LCG Management Board
Tuesday 18 August 2009 16:00-17:00 – Phone Meeting
(Version 1 – 22.8.2009)
A.Aimar (notes), D.Barberis, O.Barring, D.Britton, Ph.Charpentier, D.Duellmann, M.Ernst, I.Fisk, D.Foster, Qin Gang, J.Gordon, A.Heiss, M.Kasemann, M.Lamanna, P.Mato, G.Merino, R.Pordes, H.Renshall, M.Schulz, Y.Schutz, J.Shiers (chair), O.Smirnova, R.Tafirout
Mailing List Archive
Tuesday 1 September 2009 16:00-17:00 – Phone Meeting
1. Minutes and Matters arising (Minutes)
1.1 Minutes of Previous Meeting
No comments received about the minutes. The minutes of the previous MB meeting were approved.

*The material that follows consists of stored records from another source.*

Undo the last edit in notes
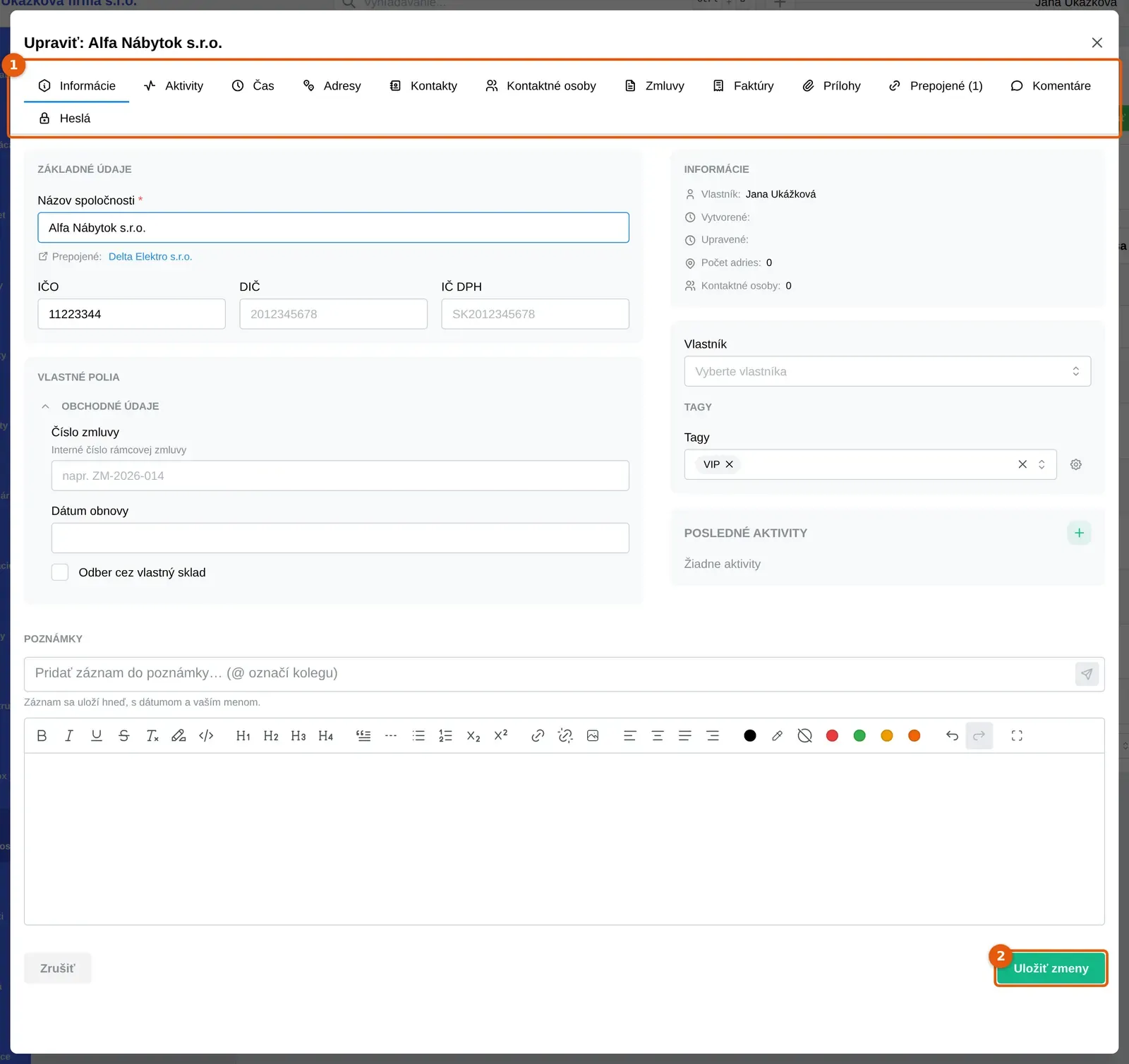[952, 736]
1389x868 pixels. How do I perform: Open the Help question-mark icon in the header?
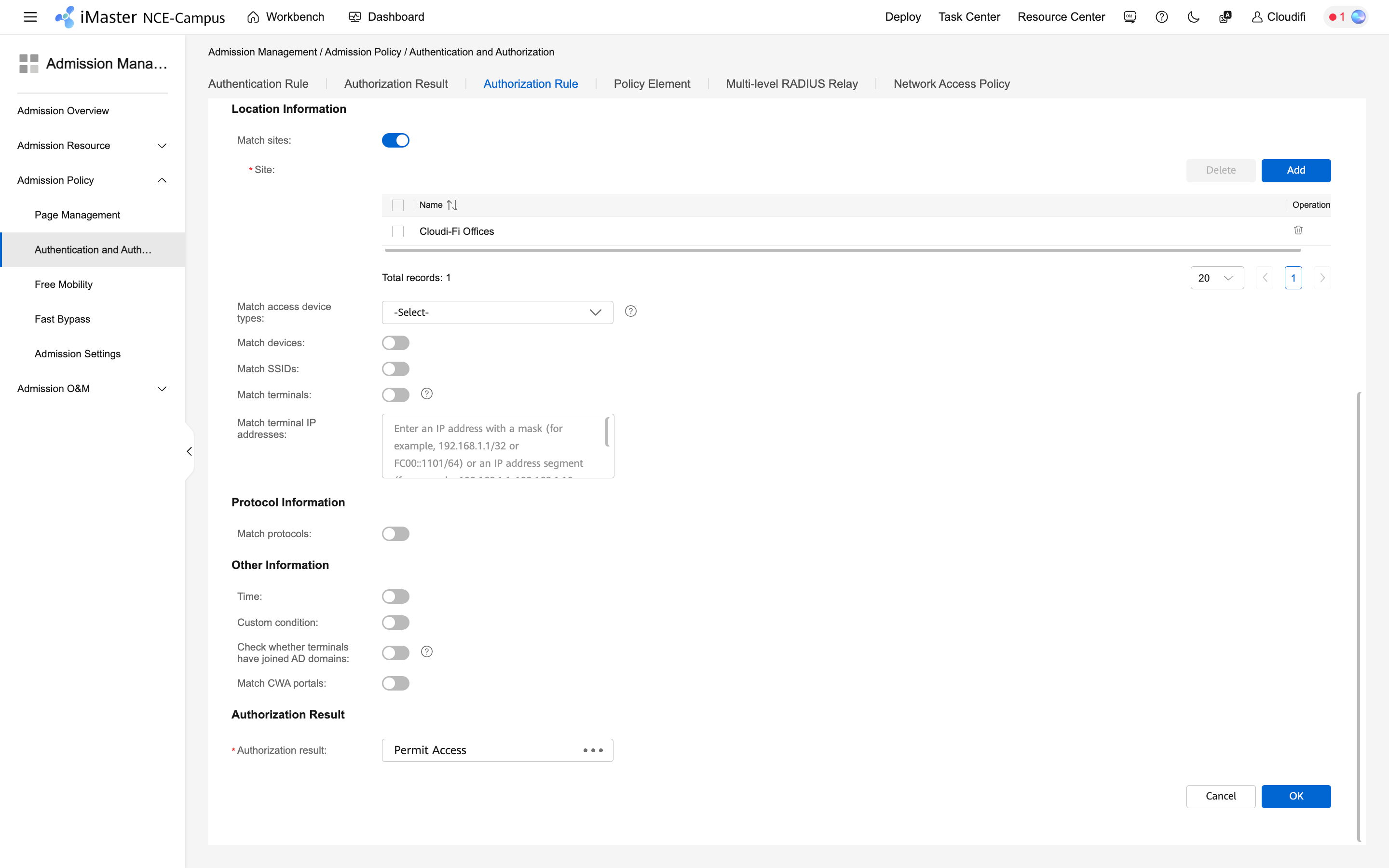click(1161, 17)
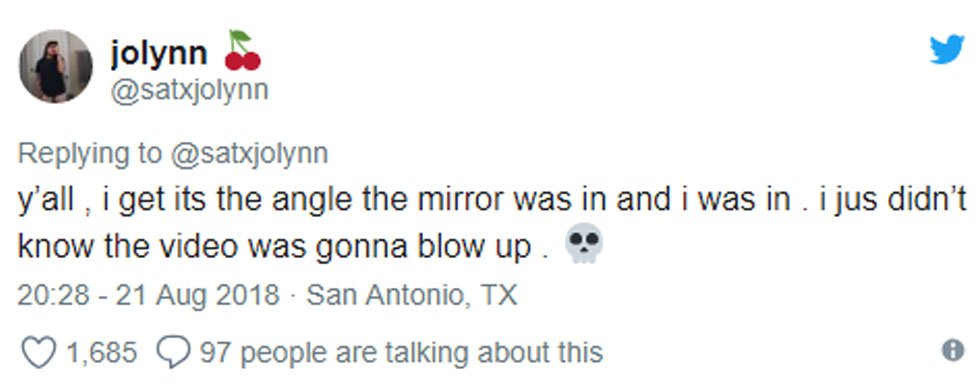The height and width of the screenshot is (387, 978).
Task: Click the cherry emoji beside jolynn
Action: tap(243, 50)

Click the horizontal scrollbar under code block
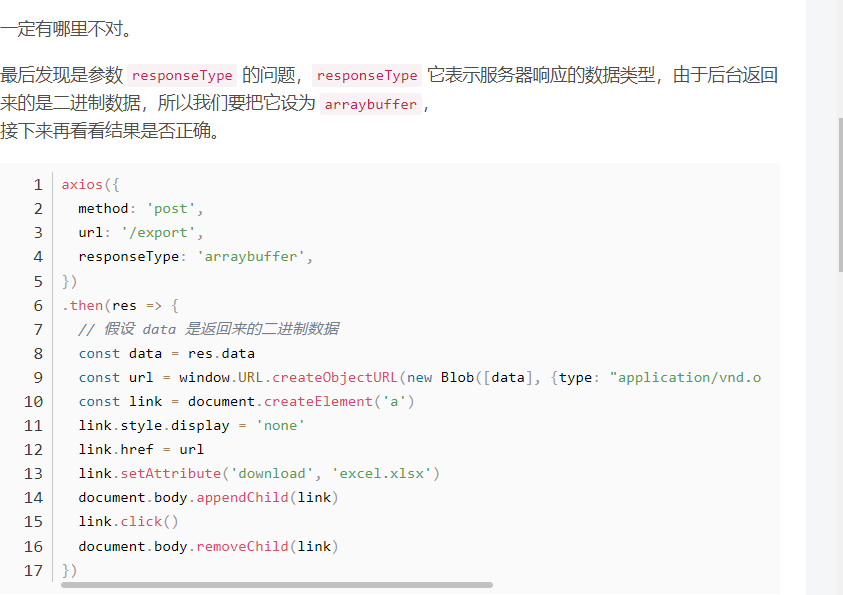point(277,585)
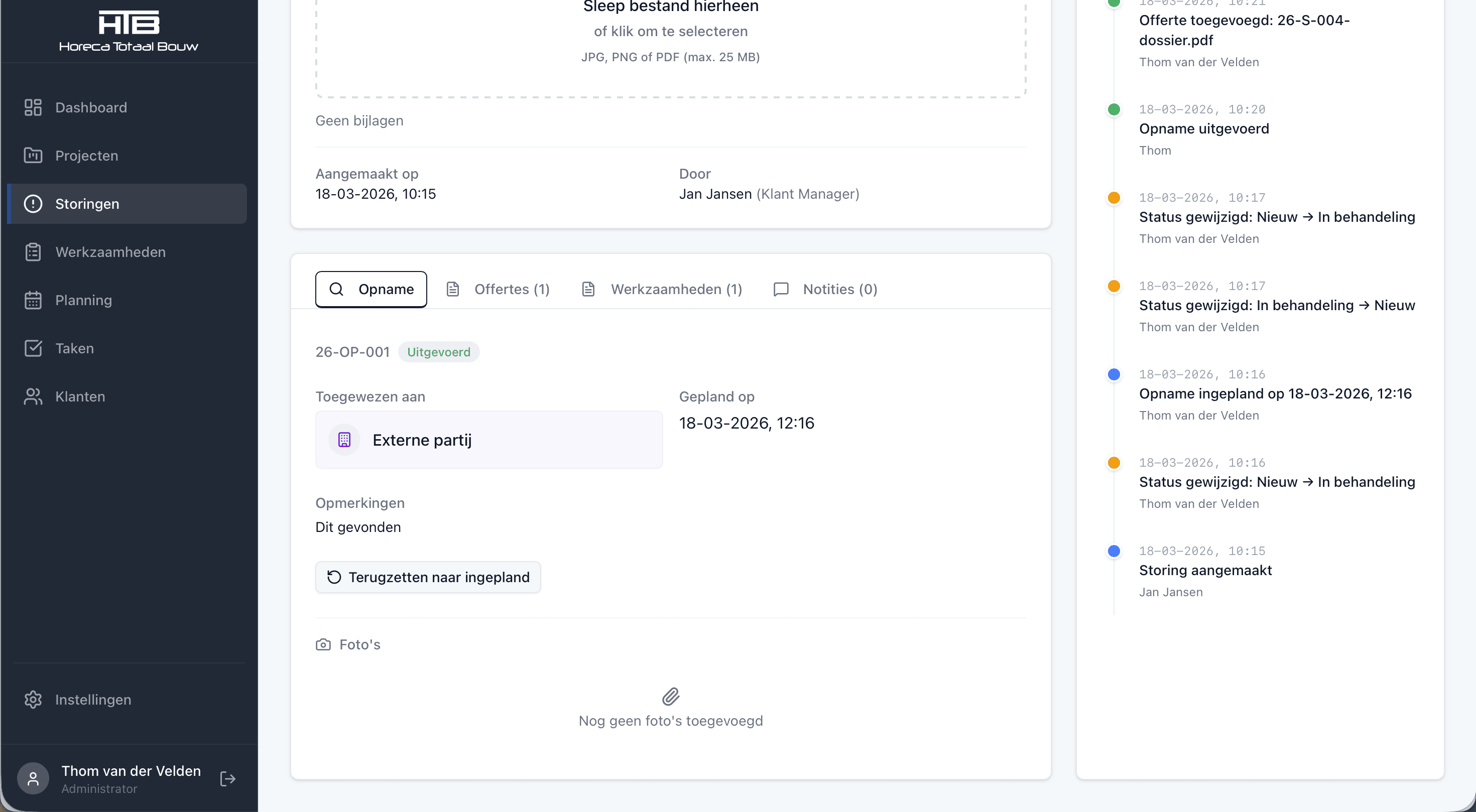Image resolution: width=1476 pixels, height=812 pixels.
Task: Click Terugzetten naar ingepland button
Action: 428,577
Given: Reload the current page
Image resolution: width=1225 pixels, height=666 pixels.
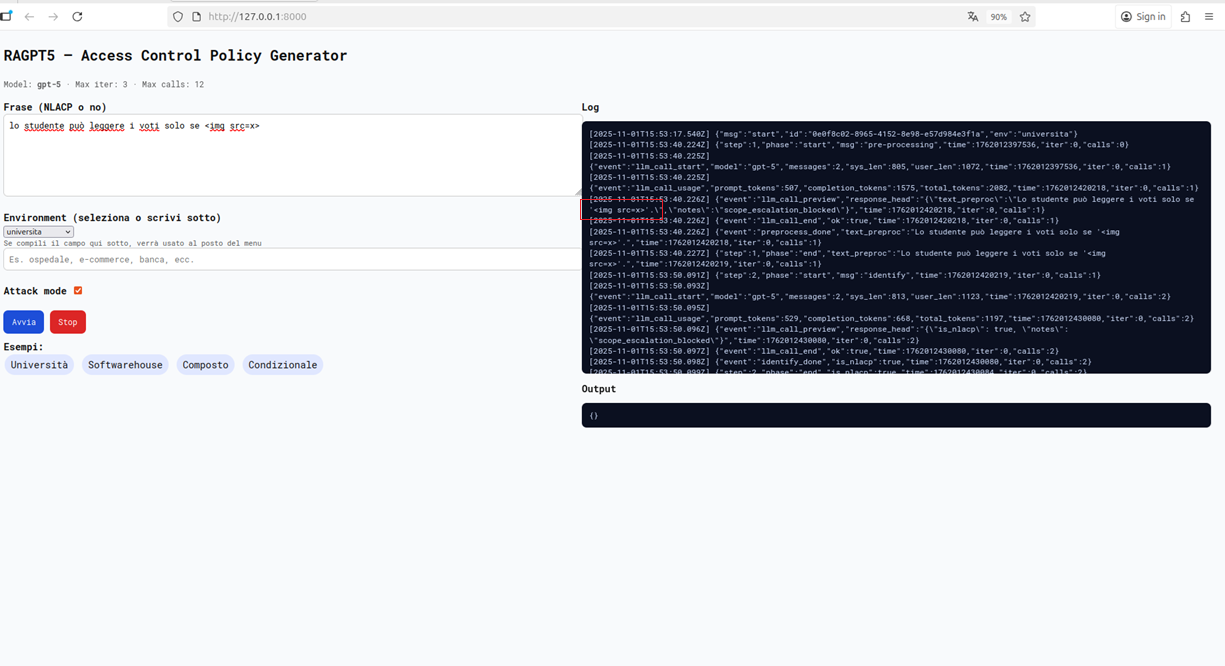Looking at the screenshot, I should [77, 17].
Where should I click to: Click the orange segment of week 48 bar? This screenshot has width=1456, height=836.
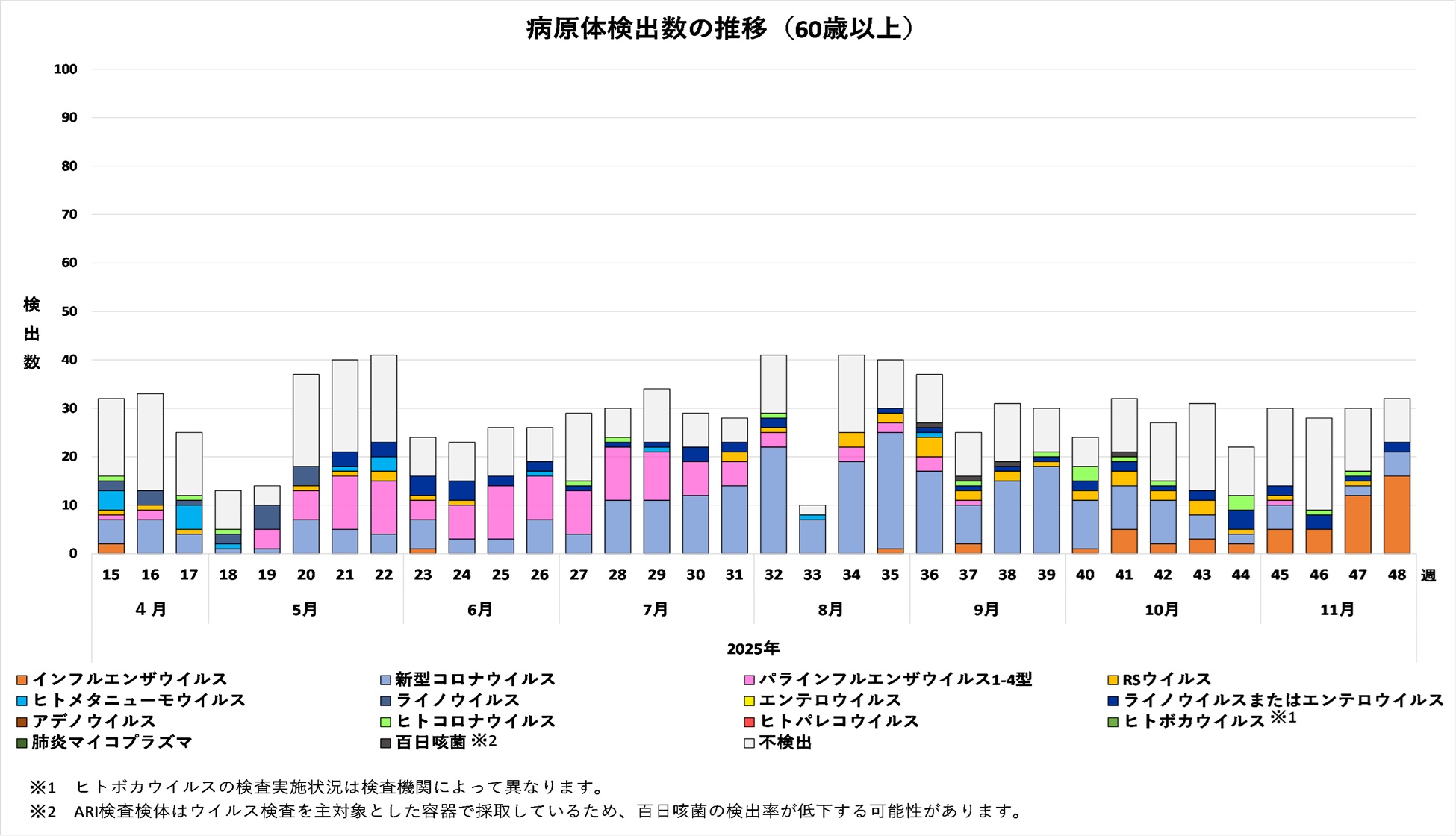tap(1396, 515)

1.2 ALICE Requirements on SL5 and CREAM Deployment (Slides) – Y.Schutz
ALICE requested all WLCG Sites to provide as soon as possible SL5 Worker Nodes and the CREAM CE.
ALICE has expressed its wish to have the WNs in SL5 asap since last year.
All ALICE Sites should have migrated to SL5 by mid-September 2009
Those sites which have not completed the migration will not be able to participate in the production until the full migration. ALICE does not wish to maintain double support to the sites (SL5 AND SL4) nor hybrid setups (WNs in SL5 and VOBOX in SL4 for example).
Therefore the same deadline applies also to VOBOXES. The migration of gLite-VOBOX service to SL5 is ongoing by both IT-GD and IT-GS developers.
ALICE has expressed its interest to have CREAM-CE at all sites (in parallel to the LCG-CE) before the real data taking. ALICE would like to have the CREAM-CE system in parallel to the LCG-CE at ALL sites by November 2009.
The current situation is not evolving (CREAM-CE, VOBOX with CREAM-Clients + gridftp server):
CERN, RAL, Torino, CNAF, Legnaro, SPBu, KISTI, Kalkota, FZK, IHEP, Prague, Subatech, SARA
Which is the same situation since CHEP09.
ALICE would like to know from the Sites by when they can fulfil the agreed deadline.
J.Gordon noted that the request is in reality about the resources allocated to ALICE at the Sites.
M.Schulz added that the VOBOX on SL5 is currently being clarified, in term of packages to include, and will be define in by the end of the week. Testing will start right after. Instead for the SL5 WNs is all ready for deployment.
A.Heiss added that FZK will move all WNs for ALICE to SL5. For VOBOXES they are not sure they manage by September as depends on hardware arrival and presence of the people responsible.
Ph.Charpentier asked that the Sites give to the CE referring to SL5 batch queue a new name. In DIRAC each CE refers to a specific platform. And should be properly advertised in the BDII.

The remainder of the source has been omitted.